RE: clarification on peers and inclusion into 1.4 soon?
The map module is for comparing strings. The geo module is for comparing IP's or multiple IP's in CIDR notation. .. it took a while for me to figure this out. Regards, Jens Dueholm Christensen -Original Message- From: Aleksandar Lazic [mailto:al-hapr...@none.at] Sent: Tuesday, April 24, 2012 2:04 AM To: haproxy@formilux.org Subject: Re: clarification on peers and inclusion into 1.4 soon? Dear David, On 24-04-2012 01:31, David Birdsong wrote: On Mon, Apr 23, 2012 at 2:48 PM, Kevin Heatwole ke...@heatwoles.us wrote: You might want to block the IPs before they get into haproxy. Maybe put an nginx reverse proxy in front of haproxy? I use nginx to dynamically block/allow HTTP requests by IP. Another possibility, if you just need to block a list of IPs would be to use a firewall/iptables in front of haproxy to do the blocking. - nginx is already in front of haproxy, but nginx is not the first listener, so it sees the IP addresses as HTTP headers too. the last time I checked nginx only blocks IP addresses from layer 4 connections. any other blocking would require nginx to compare the IP addresses as strings or regexes which I want to avoid doing on every single request. if the list grows long, every request suffers. ip comparison on long lists of IP's is one area where haproxy is the clear winner Depend on the list size maybe you can use the map module from nginx. http://nginx.org/en/docs/http/ngx_http_map_module.html The map module can also handle regex matches.

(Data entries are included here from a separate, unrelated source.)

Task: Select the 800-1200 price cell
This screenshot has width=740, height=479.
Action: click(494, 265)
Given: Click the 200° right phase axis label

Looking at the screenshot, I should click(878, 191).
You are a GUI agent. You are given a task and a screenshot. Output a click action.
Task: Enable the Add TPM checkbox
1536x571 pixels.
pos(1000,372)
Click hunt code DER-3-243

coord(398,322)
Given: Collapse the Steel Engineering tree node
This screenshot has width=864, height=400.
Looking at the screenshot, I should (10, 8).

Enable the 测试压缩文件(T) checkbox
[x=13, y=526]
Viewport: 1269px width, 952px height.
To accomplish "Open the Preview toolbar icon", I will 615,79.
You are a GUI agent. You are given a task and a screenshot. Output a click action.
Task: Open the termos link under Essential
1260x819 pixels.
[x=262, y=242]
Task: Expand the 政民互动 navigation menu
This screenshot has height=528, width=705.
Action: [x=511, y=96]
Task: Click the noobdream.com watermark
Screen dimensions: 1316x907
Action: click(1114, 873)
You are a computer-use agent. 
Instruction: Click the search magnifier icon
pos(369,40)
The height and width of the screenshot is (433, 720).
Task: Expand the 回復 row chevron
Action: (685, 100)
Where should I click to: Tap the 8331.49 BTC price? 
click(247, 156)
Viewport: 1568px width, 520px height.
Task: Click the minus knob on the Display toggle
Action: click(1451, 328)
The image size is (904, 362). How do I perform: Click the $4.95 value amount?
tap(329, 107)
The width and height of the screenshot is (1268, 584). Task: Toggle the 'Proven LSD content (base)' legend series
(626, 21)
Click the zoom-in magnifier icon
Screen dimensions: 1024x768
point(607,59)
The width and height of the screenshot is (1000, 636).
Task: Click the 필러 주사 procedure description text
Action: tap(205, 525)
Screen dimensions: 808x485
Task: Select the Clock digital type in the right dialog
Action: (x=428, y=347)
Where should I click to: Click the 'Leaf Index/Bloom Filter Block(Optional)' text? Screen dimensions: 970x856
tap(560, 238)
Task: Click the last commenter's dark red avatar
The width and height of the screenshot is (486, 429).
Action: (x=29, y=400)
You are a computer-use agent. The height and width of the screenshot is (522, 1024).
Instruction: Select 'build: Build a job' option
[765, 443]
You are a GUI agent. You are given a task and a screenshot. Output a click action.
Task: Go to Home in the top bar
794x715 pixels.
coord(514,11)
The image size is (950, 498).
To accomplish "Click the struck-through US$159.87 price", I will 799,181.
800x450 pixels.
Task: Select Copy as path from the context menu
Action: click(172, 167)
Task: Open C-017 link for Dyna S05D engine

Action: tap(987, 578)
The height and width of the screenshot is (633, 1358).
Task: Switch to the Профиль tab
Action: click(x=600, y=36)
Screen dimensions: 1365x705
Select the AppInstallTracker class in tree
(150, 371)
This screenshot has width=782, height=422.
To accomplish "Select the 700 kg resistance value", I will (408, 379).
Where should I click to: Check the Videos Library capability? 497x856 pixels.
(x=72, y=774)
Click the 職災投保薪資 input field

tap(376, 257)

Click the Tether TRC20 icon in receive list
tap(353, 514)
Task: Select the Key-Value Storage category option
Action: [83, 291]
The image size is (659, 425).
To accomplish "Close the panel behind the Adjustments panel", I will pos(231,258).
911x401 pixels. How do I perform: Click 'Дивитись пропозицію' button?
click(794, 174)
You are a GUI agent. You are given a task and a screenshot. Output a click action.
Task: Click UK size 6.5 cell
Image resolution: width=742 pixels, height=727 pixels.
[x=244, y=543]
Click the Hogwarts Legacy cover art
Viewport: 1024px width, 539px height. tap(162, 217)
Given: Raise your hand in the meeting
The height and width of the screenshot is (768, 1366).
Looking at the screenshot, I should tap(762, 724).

For example: http://serverfault.com/questions/316541/check-several-user-agent-in-nginx http://www.ruby-forum.com/topic/2440219 http://redant.com.au/blog/manage-ssl-redirection-in-nginx-using-maps-and-save-the-universe/ - iptables won't work either, iptables works on TCP/IP not HTTP Depend of your iptables setup maybe you can use the string matching module. http://spamcleaner.org/en/misc/w00tw00t.html i'd like to keep IP blocking in haproxy. ok BR Aleks
Re: clarification on peers and inclusion into 1.4 soon?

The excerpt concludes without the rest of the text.